[Collected data]
━━━━━━━━━━━━━━━━━━━━
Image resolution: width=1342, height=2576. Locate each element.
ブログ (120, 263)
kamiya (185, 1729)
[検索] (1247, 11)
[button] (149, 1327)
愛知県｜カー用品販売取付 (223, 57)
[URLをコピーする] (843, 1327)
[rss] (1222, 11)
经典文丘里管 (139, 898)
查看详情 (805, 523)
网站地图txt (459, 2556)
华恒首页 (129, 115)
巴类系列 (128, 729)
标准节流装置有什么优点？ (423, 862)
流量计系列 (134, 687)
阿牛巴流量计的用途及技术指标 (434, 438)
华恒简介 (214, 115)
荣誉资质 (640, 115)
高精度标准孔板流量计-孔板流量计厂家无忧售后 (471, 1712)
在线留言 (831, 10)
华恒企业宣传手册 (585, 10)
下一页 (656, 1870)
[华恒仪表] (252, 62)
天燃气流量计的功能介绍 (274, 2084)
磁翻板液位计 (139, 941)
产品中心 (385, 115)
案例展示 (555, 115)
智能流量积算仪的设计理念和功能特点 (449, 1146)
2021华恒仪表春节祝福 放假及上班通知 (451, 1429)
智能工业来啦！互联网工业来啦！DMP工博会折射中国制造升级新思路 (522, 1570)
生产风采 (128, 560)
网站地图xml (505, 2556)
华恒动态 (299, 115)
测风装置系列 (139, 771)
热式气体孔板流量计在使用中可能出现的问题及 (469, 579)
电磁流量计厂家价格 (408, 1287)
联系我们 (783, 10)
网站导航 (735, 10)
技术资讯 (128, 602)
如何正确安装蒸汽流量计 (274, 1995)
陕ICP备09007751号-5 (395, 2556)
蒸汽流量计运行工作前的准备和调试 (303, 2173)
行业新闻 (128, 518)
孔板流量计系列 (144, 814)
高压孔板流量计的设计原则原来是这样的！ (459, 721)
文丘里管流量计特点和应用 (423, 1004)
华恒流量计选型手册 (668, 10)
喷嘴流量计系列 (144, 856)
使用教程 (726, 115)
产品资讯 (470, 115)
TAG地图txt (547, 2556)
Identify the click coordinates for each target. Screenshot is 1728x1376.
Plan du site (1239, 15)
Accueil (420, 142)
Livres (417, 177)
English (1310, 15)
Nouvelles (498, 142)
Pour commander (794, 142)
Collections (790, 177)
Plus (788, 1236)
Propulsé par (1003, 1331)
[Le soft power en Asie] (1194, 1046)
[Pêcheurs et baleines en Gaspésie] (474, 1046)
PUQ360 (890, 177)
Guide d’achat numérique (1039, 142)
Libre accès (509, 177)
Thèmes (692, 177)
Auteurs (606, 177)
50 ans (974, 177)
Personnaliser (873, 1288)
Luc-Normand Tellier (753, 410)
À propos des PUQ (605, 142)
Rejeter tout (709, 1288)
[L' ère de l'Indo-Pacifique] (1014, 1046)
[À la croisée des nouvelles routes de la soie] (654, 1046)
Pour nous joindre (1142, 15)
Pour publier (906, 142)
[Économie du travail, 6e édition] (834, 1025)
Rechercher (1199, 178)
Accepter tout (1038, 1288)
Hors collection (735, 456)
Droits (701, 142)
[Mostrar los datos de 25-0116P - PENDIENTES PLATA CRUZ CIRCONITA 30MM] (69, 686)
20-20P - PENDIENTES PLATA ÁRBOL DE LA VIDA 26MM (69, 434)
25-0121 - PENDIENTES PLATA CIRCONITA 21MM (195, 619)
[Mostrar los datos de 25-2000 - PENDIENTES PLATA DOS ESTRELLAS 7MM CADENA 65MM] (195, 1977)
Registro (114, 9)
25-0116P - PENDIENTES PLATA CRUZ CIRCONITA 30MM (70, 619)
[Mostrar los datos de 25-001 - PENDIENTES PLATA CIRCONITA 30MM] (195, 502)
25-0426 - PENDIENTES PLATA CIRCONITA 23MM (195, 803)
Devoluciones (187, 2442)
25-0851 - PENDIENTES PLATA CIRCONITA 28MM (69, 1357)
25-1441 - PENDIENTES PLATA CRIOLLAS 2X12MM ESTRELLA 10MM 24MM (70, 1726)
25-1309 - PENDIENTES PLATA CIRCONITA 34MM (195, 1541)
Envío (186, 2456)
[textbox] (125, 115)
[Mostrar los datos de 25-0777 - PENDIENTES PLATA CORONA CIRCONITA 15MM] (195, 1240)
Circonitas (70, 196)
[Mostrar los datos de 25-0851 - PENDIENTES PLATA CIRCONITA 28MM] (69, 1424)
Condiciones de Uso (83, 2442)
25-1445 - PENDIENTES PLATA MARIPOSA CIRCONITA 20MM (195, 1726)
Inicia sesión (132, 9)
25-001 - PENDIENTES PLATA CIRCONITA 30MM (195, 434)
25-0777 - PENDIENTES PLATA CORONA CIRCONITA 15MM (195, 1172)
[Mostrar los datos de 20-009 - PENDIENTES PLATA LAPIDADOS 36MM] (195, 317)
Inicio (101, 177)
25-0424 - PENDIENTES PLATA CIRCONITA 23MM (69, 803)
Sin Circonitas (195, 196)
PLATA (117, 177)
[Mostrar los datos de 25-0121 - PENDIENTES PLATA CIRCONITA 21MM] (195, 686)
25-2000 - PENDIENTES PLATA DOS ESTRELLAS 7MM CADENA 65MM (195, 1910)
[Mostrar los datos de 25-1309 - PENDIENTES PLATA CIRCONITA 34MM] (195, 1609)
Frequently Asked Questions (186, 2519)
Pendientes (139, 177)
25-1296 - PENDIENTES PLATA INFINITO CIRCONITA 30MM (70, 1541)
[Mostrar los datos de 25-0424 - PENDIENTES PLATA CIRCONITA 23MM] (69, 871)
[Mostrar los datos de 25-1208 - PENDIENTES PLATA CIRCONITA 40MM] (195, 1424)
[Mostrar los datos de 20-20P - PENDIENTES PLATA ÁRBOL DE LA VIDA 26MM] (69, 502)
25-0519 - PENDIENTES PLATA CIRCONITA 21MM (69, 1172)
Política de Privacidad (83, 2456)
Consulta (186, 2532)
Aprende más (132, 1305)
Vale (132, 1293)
━━━━━━━━━━━━━━━━━━━━
- _PROBLEM STATEMENT_
From the entries above, extract each line containing "Pour".

- _RESULT_
Pour commander (794, 142)
Pour nous joindre (1142, 15)
Pour publier (906, 142)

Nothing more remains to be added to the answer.